Menurut kuasa hukumnya, keputusan ini cacat prosedur dan bertentangan dengan prinsip due process of law.
“Keputusan itu dijatuhkan tanpa pemeriksaan pendahuluan, tanpa pemanggilan resmi, dan tanpa memberikan hak bagi klien kami untuk membela diri. Ini pelanggaran serius terhadap asas proporsionalitas dan asas pemerintahan yang baik sebagaimana diatur dalam UU Nomor 28 Tahun 1999,” tegas Irvan Hadi, Sabtu (4/10/2025).
Dampak bagi Akademisi
Dr. Ansar menilai sanksi tersebut tidak hanya merugikan secara administratif, tetapi juga mencederai martabat akademiknya.
“Saya merasa dijolimi. Tidak pernah diperiksa, tapi tiba-tiba dijatuhi sanksi etik. Ini jelas bentuk ketidakadilan akademik,” ujarnya.
Dalam gugatannya, Ansar meminta agar majelis hakim PTUN Mataram membatalkan keputusan dekan, memulihkan nama baiknya, serta merehabilitasi jabatannya.

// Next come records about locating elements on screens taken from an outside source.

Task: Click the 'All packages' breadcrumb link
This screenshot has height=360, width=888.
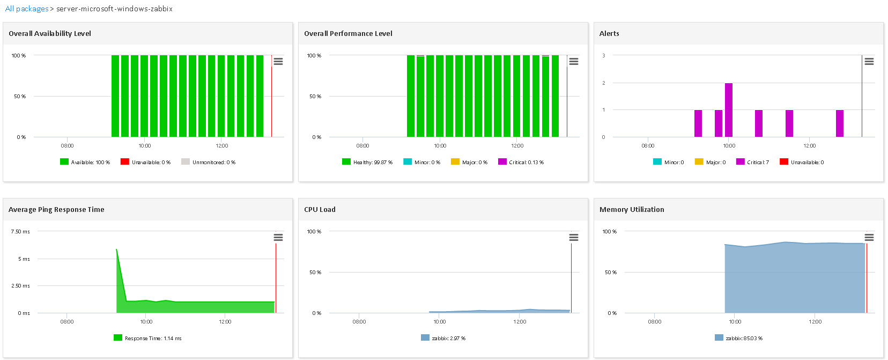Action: tap(27, 9)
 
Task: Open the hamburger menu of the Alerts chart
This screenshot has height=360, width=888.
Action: tap(869, 62)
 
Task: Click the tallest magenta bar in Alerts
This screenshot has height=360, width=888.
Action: tap(728, 110)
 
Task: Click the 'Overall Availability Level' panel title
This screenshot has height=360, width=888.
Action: tap(50, 33)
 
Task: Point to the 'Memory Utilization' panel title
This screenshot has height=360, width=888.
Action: tap(632, 209)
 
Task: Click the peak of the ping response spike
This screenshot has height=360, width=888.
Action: tap(116, 249)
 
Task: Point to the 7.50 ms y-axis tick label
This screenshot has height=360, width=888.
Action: tap(20, 232)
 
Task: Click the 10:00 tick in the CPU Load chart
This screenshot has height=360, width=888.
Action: tap(440, 321)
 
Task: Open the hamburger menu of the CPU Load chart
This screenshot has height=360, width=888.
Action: tap(574, 238)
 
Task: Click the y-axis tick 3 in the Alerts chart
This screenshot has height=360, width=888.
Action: tap(604, 55)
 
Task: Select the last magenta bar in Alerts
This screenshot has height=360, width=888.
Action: tap(839, 123)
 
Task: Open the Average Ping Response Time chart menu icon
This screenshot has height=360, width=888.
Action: tap(278, 238)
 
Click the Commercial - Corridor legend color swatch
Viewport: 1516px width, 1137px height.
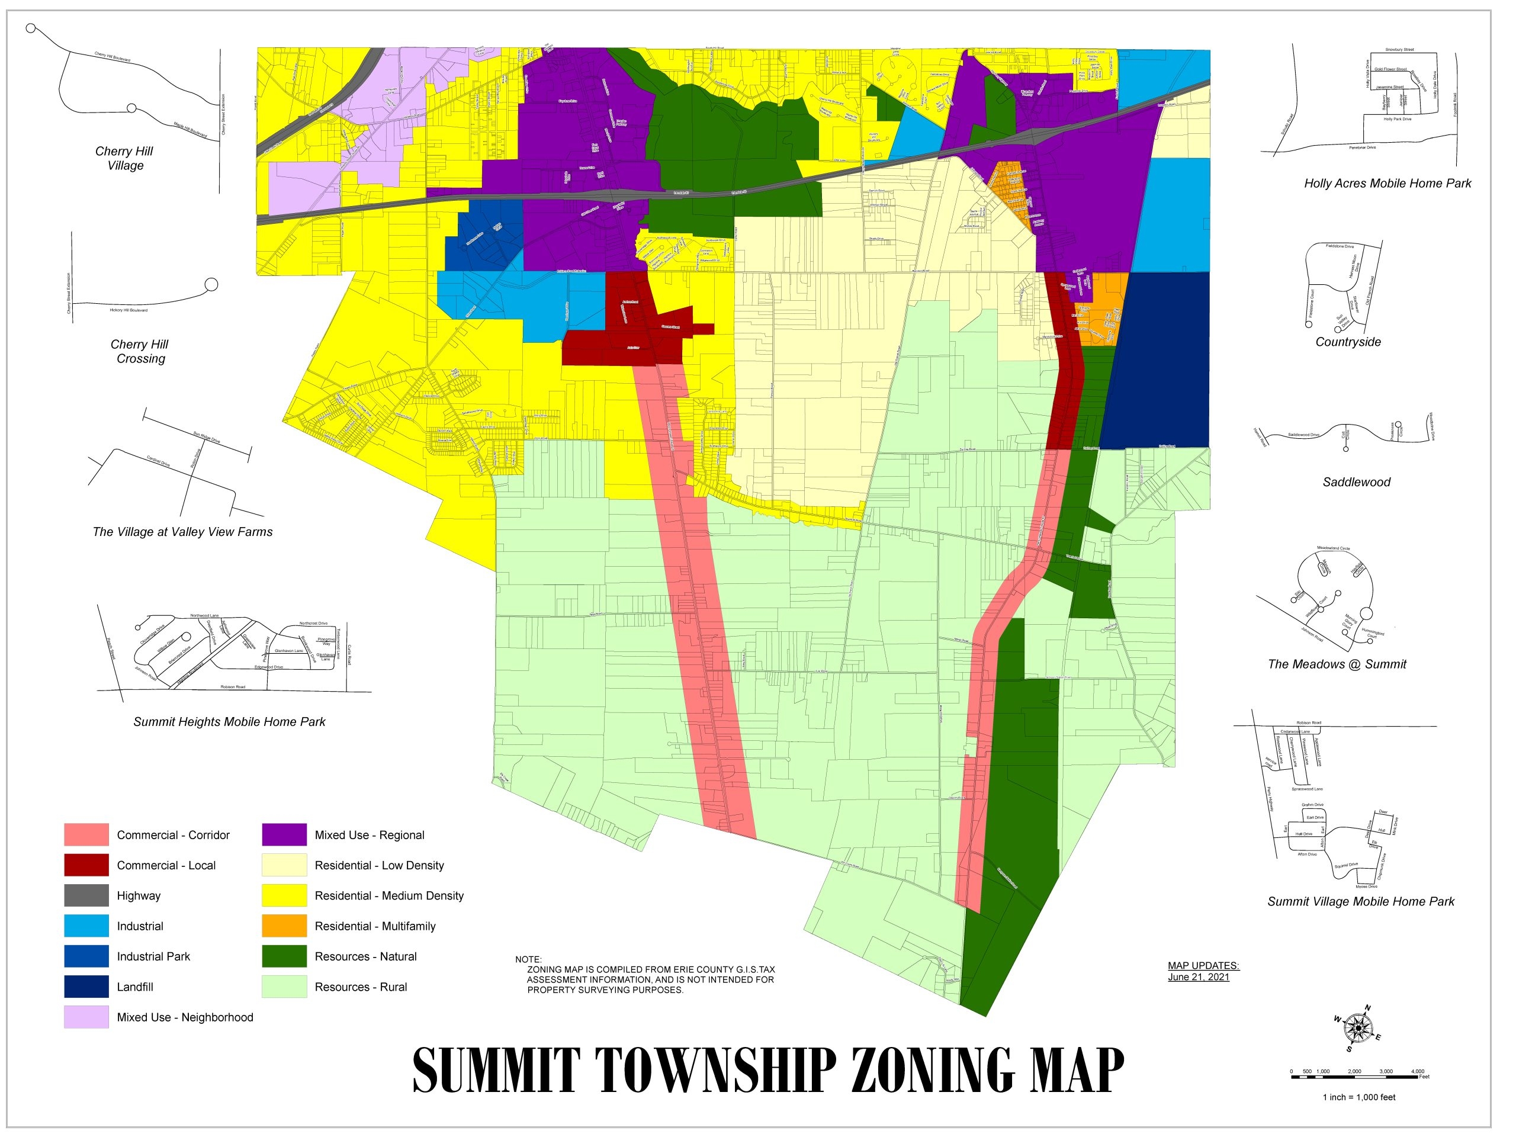click(86, 835)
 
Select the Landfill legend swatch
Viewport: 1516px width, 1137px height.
click(86, 987)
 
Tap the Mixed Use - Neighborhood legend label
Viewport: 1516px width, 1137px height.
click(185, 1017)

Aspek Hukum dan Posisi PTUN
Kuasa hukum Ansar menegaskan keputusan dekan memenuhi unsur Keputusan Tata Usaha Negara (KTUN) yang dapat digugat sesuai UU Nomor 51 Tahun 2009.
“KTUN yang bersifat konkret, individual, dan final dapat digugat apabila menimbulkan kerugian bagi individu, apalagi jika prosesnya tidak memenuhi asas due process of law,” jelas Irvan.

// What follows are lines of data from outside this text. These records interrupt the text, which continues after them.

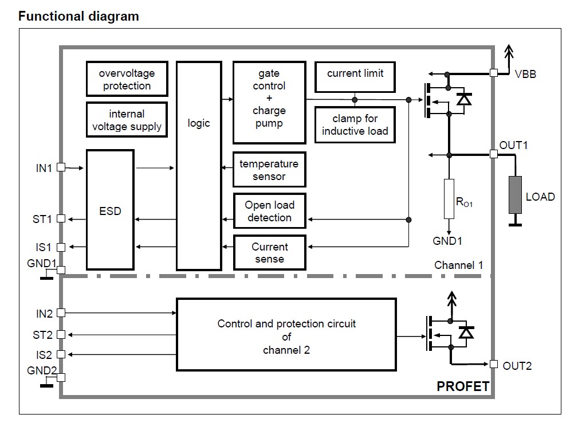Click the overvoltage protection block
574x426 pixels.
pos(127,79)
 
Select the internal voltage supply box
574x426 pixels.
pos(127,120)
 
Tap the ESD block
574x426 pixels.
pos(110,210)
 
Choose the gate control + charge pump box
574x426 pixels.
pos(269,103)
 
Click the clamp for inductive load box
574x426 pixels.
pos(355,125)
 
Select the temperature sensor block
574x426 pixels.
pos(269,170)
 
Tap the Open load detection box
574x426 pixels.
pos(269,211)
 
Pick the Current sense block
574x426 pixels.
pos(269,253)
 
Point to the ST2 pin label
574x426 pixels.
pos(42,334)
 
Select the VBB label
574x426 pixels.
pos(525,73)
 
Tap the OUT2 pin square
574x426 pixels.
pos(493,365)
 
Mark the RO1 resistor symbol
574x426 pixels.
pos(449,198)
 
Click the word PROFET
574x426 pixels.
pos(463,386)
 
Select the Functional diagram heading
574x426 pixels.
pos(78,16)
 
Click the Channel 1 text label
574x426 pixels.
pos(458,265)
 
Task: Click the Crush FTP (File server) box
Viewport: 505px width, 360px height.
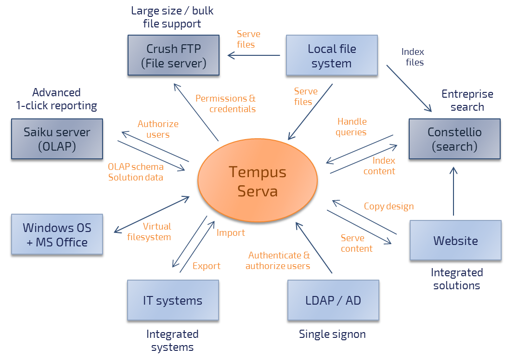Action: click(x=174, y=55)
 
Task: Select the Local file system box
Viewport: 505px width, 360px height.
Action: click(x=332, y=55)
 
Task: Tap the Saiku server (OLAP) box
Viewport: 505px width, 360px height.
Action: click(x=57, y=139)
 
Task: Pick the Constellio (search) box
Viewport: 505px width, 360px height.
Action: click(x=454, y=139)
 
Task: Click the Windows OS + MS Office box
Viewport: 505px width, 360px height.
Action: click(x=57, y=234)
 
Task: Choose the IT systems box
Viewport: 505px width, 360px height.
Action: click(x=173, y=300)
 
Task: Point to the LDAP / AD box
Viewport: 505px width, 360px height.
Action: click(x=333, y=300)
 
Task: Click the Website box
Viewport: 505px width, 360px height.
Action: click(x=455, y=240)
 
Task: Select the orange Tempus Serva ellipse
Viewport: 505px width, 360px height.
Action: click(x=258, y=180)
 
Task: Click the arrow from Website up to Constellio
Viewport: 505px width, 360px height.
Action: click(x=453, y=191)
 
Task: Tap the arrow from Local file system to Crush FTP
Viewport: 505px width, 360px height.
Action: click(x=254, y=55)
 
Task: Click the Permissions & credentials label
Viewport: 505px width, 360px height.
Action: click(x=225, y=103)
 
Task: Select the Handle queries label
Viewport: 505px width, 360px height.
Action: click(x=351, y=127)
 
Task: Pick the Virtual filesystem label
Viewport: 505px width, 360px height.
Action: click(x=149, y=231)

Sementara itu, Satrijo Saloko memilih enggan berkomentar panjang.
“Minta ke Tim Hukum dan Advokasi Unram ya, Mas. Kami sudah kuasakan, dan sekarang kami sedang fokus proses akreditasi,” tulisnya melalui pesan WhatsApp.

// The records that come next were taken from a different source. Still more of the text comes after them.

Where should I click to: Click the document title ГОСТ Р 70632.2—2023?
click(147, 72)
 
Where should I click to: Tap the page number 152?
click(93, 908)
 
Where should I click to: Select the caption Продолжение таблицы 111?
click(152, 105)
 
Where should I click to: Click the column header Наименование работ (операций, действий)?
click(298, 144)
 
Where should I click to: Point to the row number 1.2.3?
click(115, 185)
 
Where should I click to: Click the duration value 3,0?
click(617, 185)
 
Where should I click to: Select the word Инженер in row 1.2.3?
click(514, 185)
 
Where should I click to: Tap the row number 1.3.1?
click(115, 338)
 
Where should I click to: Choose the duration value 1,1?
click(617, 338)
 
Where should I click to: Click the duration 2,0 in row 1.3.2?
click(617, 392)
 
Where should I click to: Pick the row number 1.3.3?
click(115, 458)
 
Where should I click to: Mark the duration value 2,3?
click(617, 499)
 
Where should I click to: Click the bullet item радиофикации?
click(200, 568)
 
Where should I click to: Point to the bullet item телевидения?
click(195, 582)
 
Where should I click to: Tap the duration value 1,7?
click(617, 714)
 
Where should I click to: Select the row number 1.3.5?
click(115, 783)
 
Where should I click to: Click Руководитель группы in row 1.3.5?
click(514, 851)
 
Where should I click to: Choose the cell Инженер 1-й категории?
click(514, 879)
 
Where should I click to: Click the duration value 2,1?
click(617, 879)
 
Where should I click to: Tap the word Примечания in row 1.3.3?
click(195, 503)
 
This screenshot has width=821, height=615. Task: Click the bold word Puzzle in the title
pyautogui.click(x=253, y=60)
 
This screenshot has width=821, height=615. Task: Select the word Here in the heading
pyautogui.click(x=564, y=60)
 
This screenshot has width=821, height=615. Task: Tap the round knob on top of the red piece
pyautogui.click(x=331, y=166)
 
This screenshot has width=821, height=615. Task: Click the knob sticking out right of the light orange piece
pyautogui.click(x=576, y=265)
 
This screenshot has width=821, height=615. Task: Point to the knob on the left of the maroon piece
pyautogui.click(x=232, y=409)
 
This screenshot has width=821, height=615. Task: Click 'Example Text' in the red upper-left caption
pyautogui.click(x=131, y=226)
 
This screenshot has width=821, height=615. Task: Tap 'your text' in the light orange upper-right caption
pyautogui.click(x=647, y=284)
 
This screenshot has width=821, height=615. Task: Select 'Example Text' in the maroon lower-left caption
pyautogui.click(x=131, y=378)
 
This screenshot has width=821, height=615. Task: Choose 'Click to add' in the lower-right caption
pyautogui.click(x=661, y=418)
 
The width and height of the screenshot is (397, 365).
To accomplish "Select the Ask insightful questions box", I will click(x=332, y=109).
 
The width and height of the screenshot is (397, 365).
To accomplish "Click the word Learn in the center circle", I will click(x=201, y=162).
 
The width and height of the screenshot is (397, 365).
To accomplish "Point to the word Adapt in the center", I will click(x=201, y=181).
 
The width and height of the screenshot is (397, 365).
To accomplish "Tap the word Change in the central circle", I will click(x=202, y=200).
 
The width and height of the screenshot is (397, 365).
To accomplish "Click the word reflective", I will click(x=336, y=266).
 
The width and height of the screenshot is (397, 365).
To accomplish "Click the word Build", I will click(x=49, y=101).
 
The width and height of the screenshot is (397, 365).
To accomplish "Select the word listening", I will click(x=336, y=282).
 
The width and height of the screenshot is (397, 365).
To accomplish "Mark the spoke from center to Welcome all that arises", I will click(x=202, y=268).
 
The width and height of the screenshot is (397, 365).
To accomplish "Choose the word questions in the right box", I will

PTUN Mataram kerap menangani sengketa administrasi dari instansi pendidikan tinggi di NTB, termasuk Unram.
Kasus ini muncul saat kampus sedang menghadapi pemilihan senat universitas dan rektor baru, yang sering kali sarat kepentingan politik akademik.
Praktik sanksi etik tanpa pemeriksaan dapat mengancam kebebasan akademik yang dilindungi dalam UU Pendidikan Tinggi.